Source: nano-backtest/src/config.rs
LatencyConfig
pub struct LatencyConfig {
pub order_latency_ns: u64,
pub market_data_latency_ns: u64,
pub ack_latency_ns: u64,
pub jitter_ns: u64,
pub use_random_jitter: bool,
}
Fields
| Field | Type | Default | Description |
|---|
order_latency_ns | u64 | 100,000 | Order submission latency (nanoseconds) |
market_data_latency_ns | u64 | 50,000 | Market data reception latency (ns) |
ack_latency_ns | u64 | 100,000 | Order acknowledgment latency (ns) |
jitter_ns | u64 | 10,000 | Latency jitter std deviation (ns) |
use_random_jitter | bool | true | Enable random jitter simulation |
Constructor
default
Creates a default latency configuration modeling co-location environment.
impl Default for LatencyConfig
Default values:
- Order latency: 100μs (typical colo to exchange)
- Market data: 50μs (faster than orders)
- Acknowledgment: 100μs (round-trip to exchange)
- Jitter: 10μs standard deviation
- Random jitter: enabled
Example:
use nano_backtest::config::LatencyConfig;
let latency = LatencyConfig::default();
assert_eq!(latency.order_latency_ns, 100_000);
Field Details
order_latency_ns
Time from order submission to arrival at exchange.

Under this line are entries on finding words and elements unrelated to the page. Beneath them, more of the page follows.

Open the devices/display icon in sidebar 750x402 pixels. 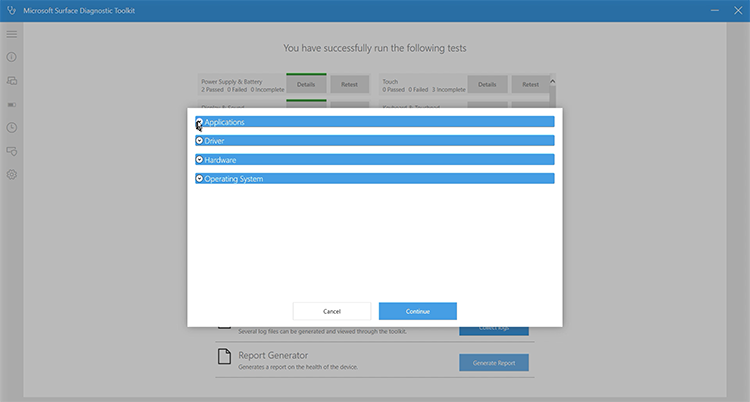(12, 80)
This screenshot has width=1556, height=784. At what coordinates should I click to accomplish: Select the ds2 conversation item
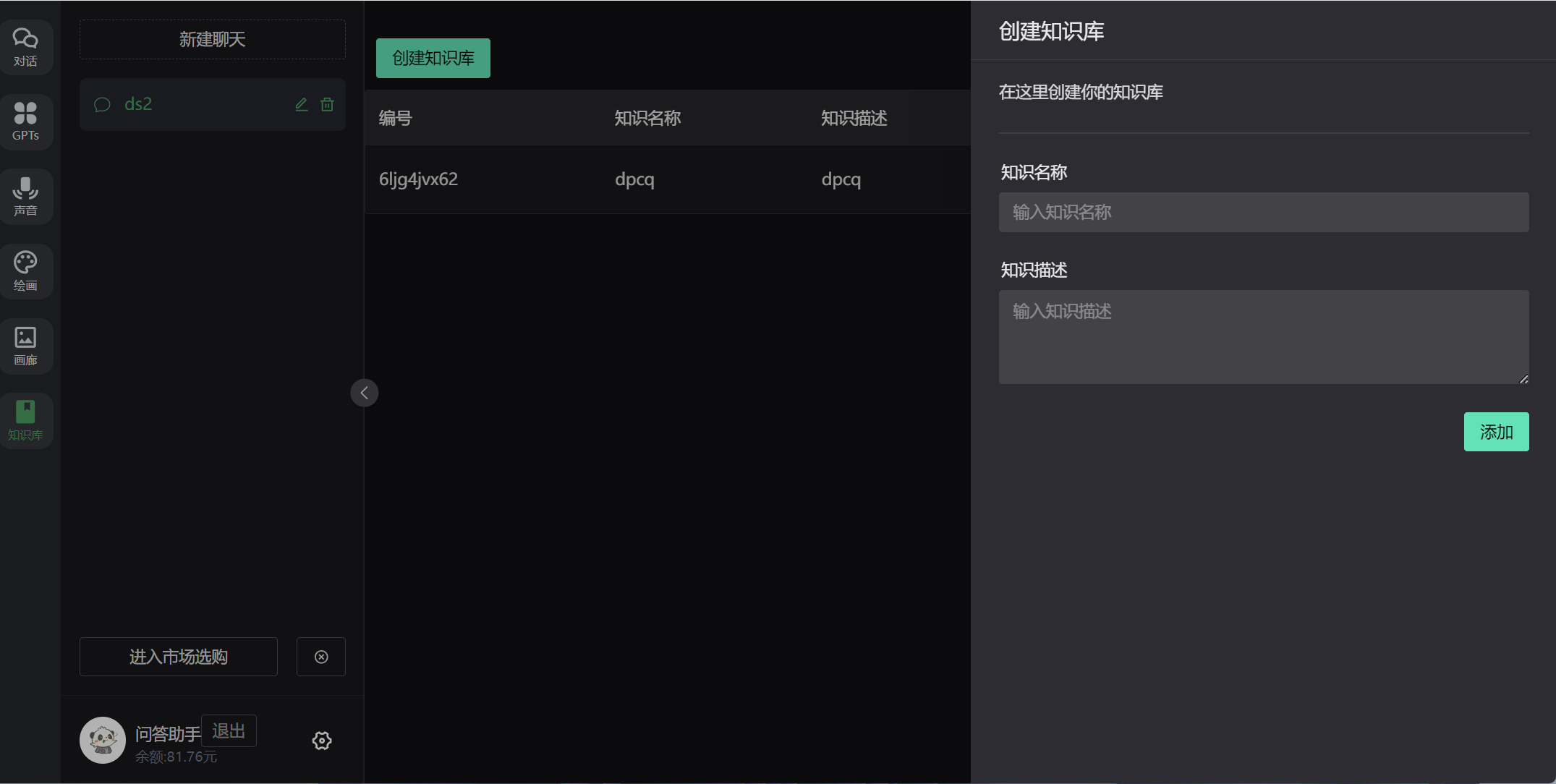click(188, 104)
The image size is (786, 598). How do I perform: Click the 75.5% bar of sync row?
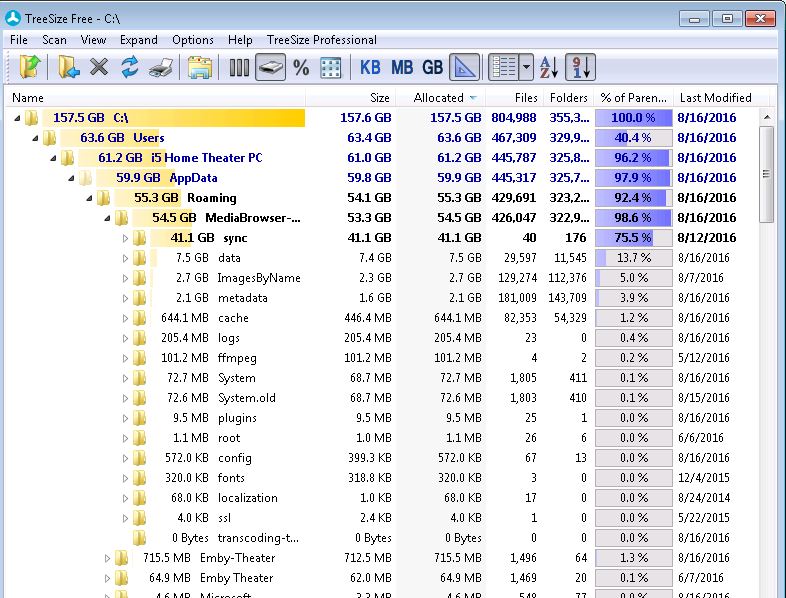click(634, 238)
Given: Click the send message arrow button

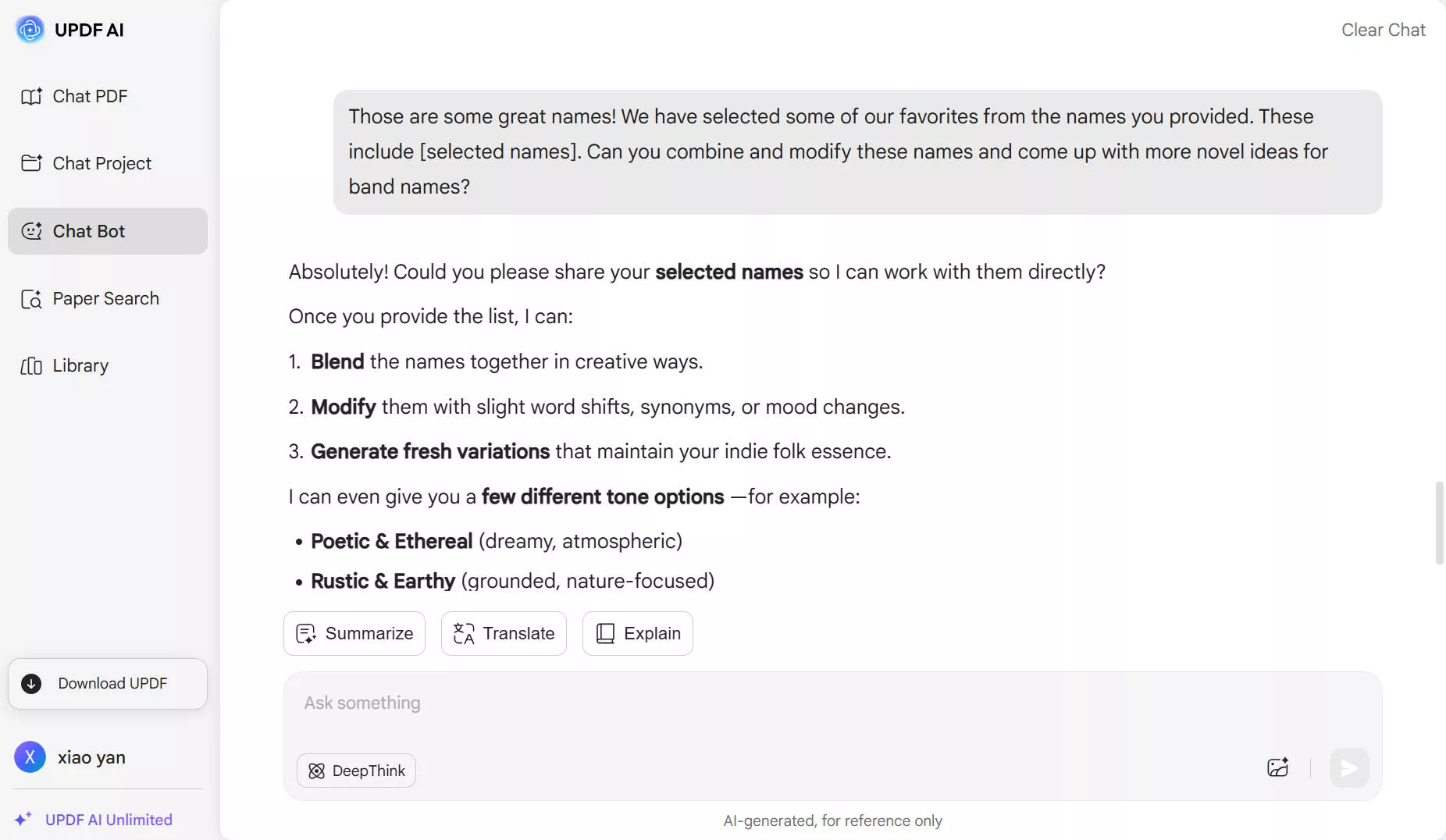Looking at the screenshot, I should pyautogui.click(x=1348, y=768).
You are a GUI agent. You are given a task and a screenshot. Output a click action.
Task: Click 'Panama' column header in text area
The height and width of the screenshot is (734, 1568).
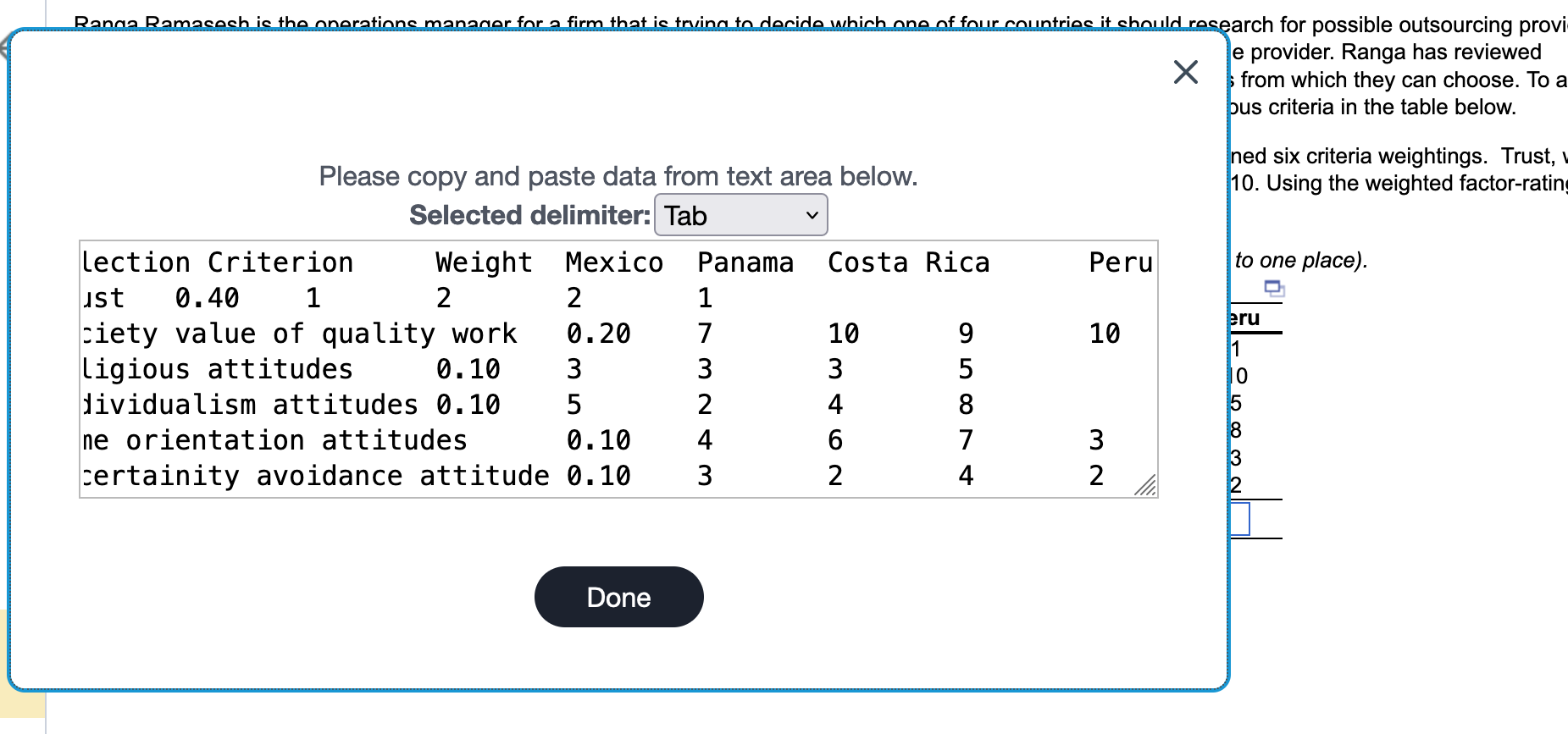click(x=745, y=262)
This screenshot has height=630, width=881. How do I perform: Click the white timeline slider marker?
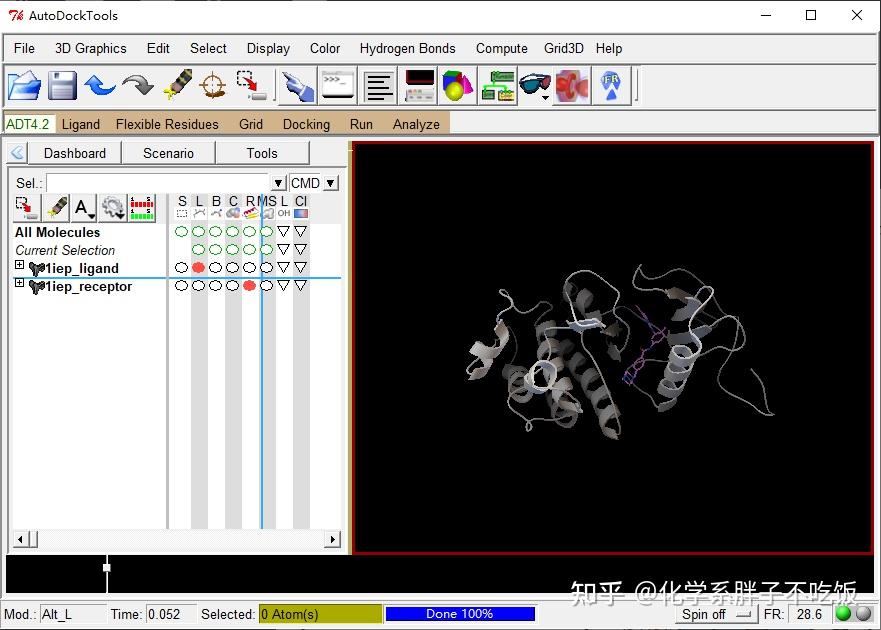point(107,567)
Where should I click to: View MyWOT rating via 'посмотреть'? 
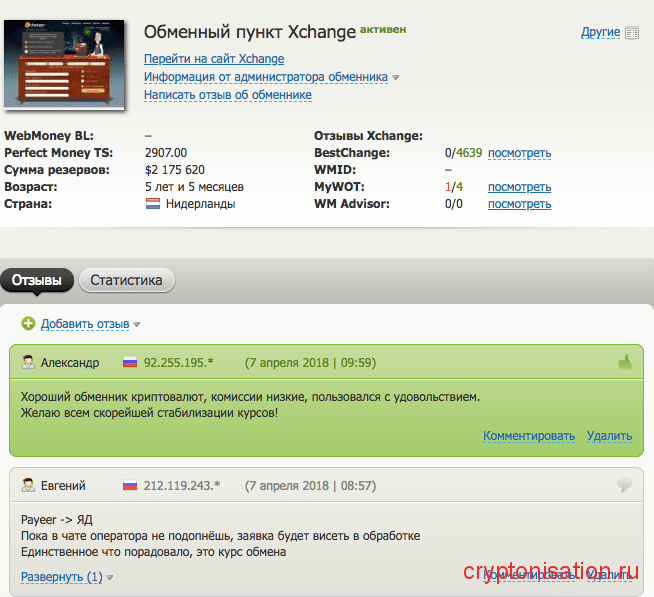click(x=519, y=187)
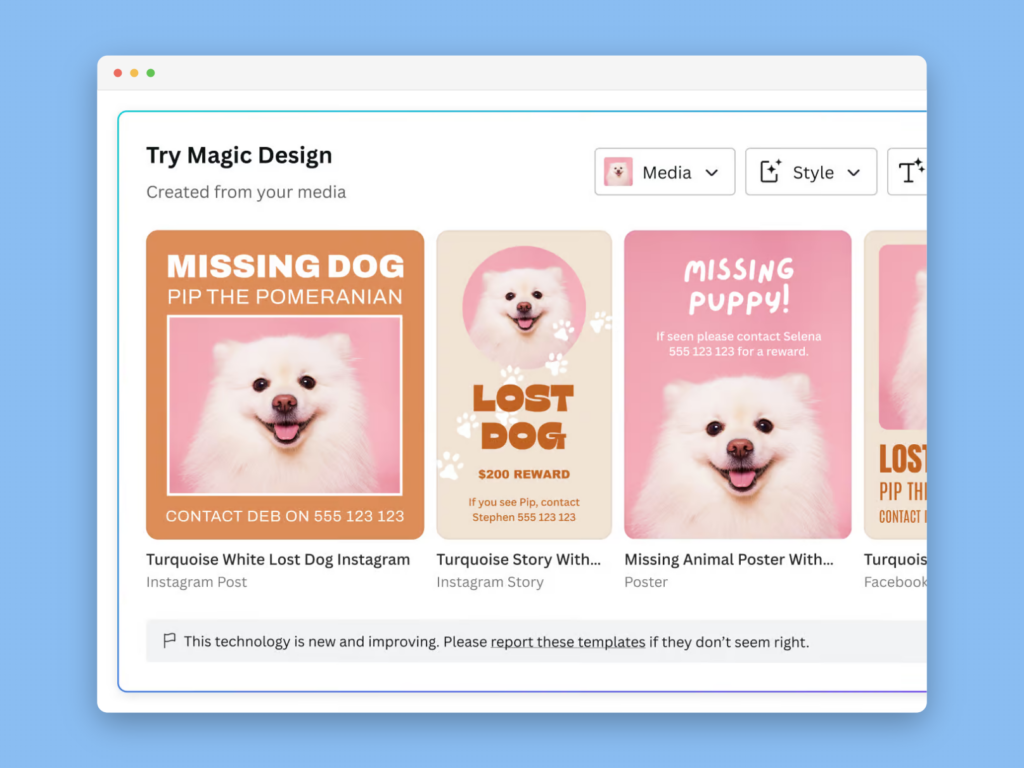
Task: Click the flag icon in notice bar
Action: tap(169, 641)
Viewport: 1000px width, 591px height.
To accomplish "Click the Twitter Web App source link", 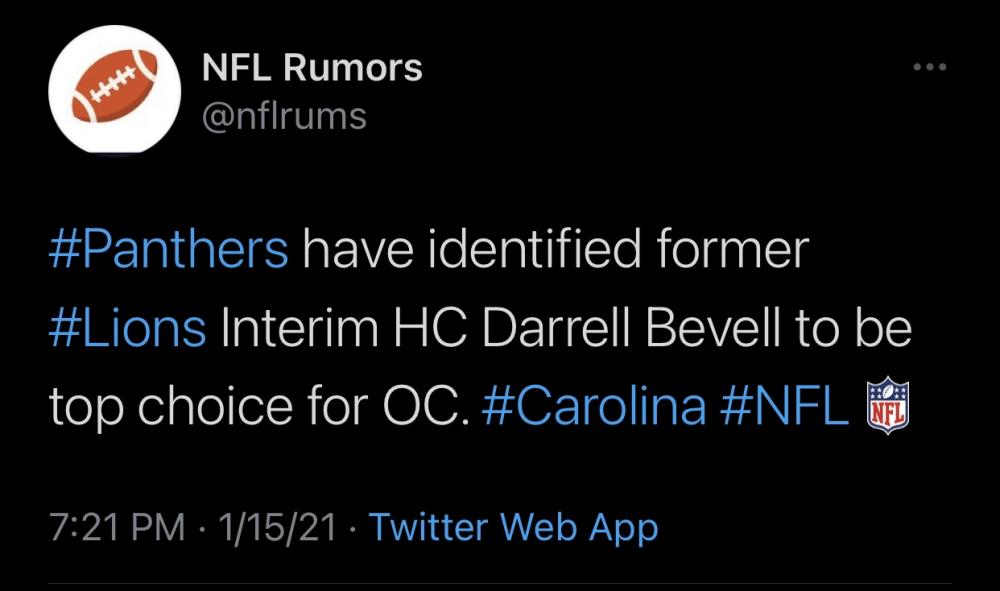I will pyautogui.click(x=514, y=526).
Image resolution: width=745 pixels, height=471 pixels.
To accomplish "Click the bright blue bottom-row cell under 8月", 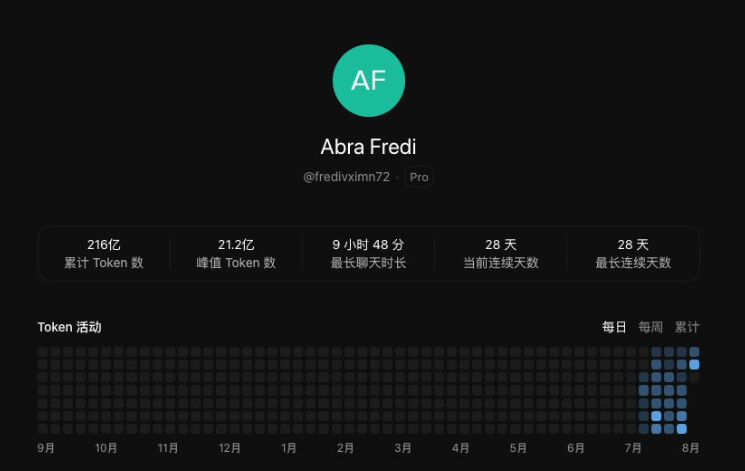I will [x=681, y=429].
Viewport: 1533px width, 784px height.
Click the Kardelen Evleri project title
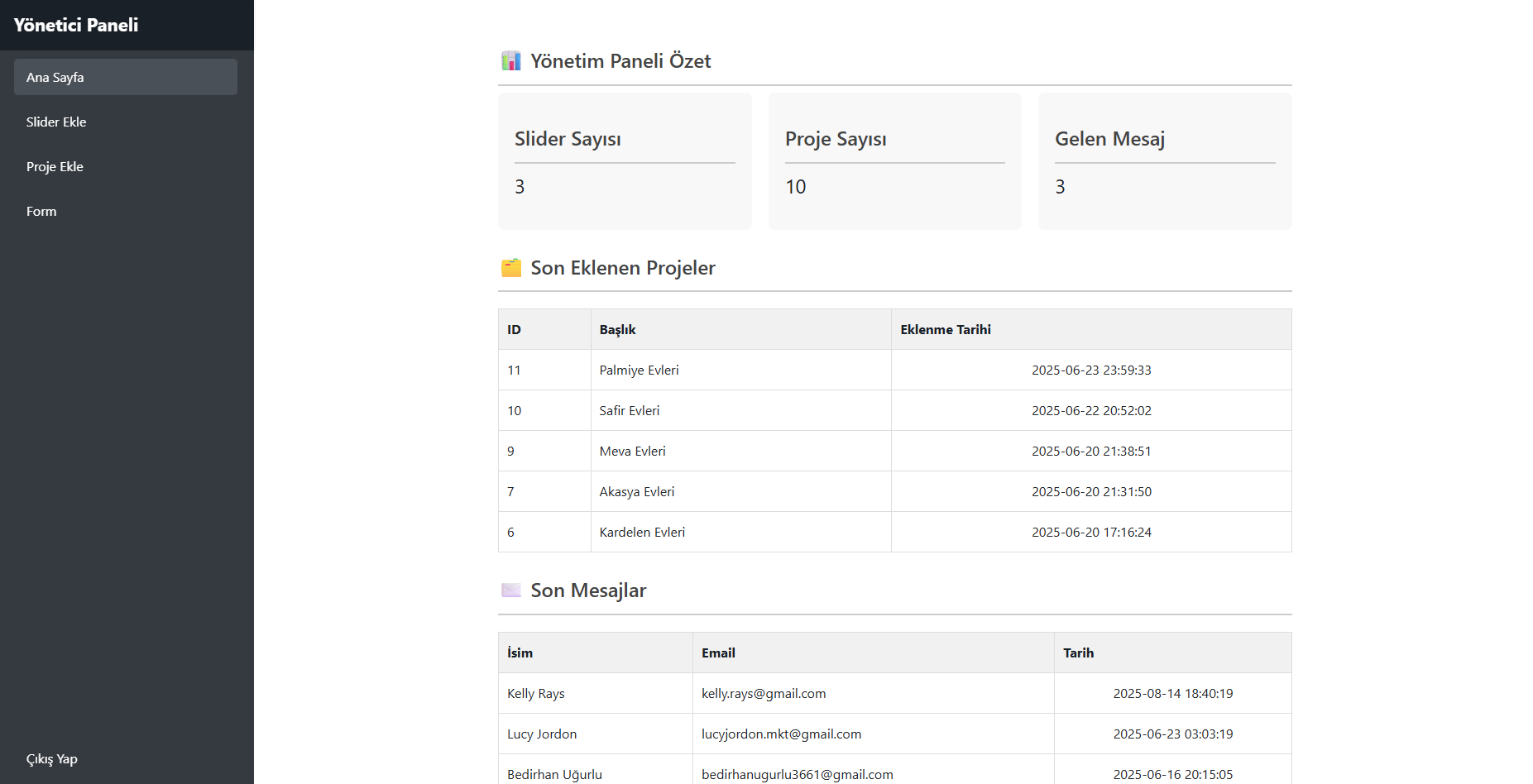click(x=642, y=532)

Units: Nanoseconds (1 microsecond = 1,000 nanoseconds)
Represents:
- Network transmission time
- Gateway processing
- Exchange ingress processing
Example:
let latency = LatencyConfig {
order_latency_ns: 50_000, // 50 microseconds
..Default::default()
};
Typical Values by Environment:
| Environment | Latency | Notes |
|---|
| Aurora (CME colo) | 5-10μs | Direct exchange connection |
| NY5 colo | 50-100μs | Generic NY data center |
| Cross-venue | 100-500μs | Different exchange locations |
| Retail (US) | 1-10ms | Internet connection |
| International | 10-100ms | Trans-oceanic |
Conversion helpers:
// Common time unit conversions
const MICROSECOND_NS: u64 = 1_000;
const MILLISECOND_NS: u64 = 1_000_000;
let latency_50us = 50 * MICROSECOND_NS; // 50,000 ns
let latency_1ms = 1 * MILLISECOND_NS; // 1,000,000 ns
market_data_latency_ns
Time from exchange event to market data reception.
Units: Nanoseconds
Represents:
- Market data feed transmission
- Decoder processing time
- Network delay
Typical relationship: Usually faster than order latency (optimized path)
Example:
let latency = LatencyConfig {
order_latency_ns: 100_000, // 100μs
market_data_latency_ns: 50_000, // 50μs (faster)
..Default::default()
};
Typical Values:
- Aurora (CME): 2-5μs
- Colo: 25-50μs
- Retail: 0.5-5ms
ack_latency_ns
Time from exchange processing to acknowledgment reception.
Units: Nanoseconds
Represents:
- Exchange order processing
- Return network path
- Gateway processing
Typical relationship: Similar to order latency (round-trip)
Example:
let latency = LatencyConfig {
order_latency_ns: 100_000, // 100μs outbound
ack_latency_ns: 100_000, // 100μs return path
..Default::default()
};
// Total round-trip: ~200μs + exchange processing
Typical Values:
- Colo: 50-100μs
- Remote: 1-10ms
jitter_ns
Standard deviation of latency variability (jitter).
Units: Nanoseconds
Purpose: Simulates realistic network variance
Distribution: Normal distribution (when use_random_jitter: true)
Example:
let latency = LatencyConfig {
order_latency_ns: 100_000, // 100μs mean
jitter_ns: 10_000, // 10μs std dev
use_random_jitter: true,
..Default::default()
};
// Actual latencies will be approximately:
// - 68% between 90-110μs (1 std dev)
// - 95% between 80-120μs (2 std dev)
// - 99.7% between 70-130μs (3 std dev)
Typical Values:
- Low jitter (fiber): 1-5μs
- Medium jitter (colo): 5-20μs
- High jitter (internet): 50-500μs
use_random_jitter
Enables random jitter simulation.
Values:
true (default): Adds random jitter to each latency
false: Deterministic latencies (for reproducibility)
Purpose:
- Realistic simulation: Models network variance
- Stress testing: See how strategy handles variable latency
- Reproducibility: Disable for deterministic backtests
Example:
// Realistic with jitter
let realistic = LatencyConfig {
order_latency_ns: 100_000,
jitter_ns: 10_000,
use_random_jitter: true,
..Default::default()
};
// Deterministic without jitter
let deterministic = LatencyConfig {
order_latency_ns: 100_000,
jitter_ns: 10_000,
use_random_jitter: false, // Fixed latency
..Default::default()
};
Configuration Presets
Aurora (CME Primary Colo)
Ultra-low latency at CME’s Aurora data center.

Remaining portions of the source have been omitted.